** Extracted records follows **

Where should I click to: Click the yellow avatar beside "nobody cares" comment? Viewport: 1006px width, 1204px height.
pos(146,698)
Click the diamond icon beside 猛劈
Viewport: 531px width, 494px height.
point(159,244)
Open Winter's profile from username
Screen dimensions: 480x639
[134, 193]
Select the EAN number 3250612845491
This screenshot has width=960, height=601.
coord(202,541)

** End of Extracted records **

◆ What to work on ◆
Output each line of the records above exactly, beginning at the first, and stop once the line containing "Open Winter's profile from username" has been output.

◆ Answer space ◆
Where should I click to: Click the yellow avatar beside "nobody cares" comment? Viewport: 1006px width, 1204px height.
pos(146,698)
Click the diamond icon beside 猛劈
Viewport: 531px width, 494px height.
point(159,244)
Open Winter's profile from username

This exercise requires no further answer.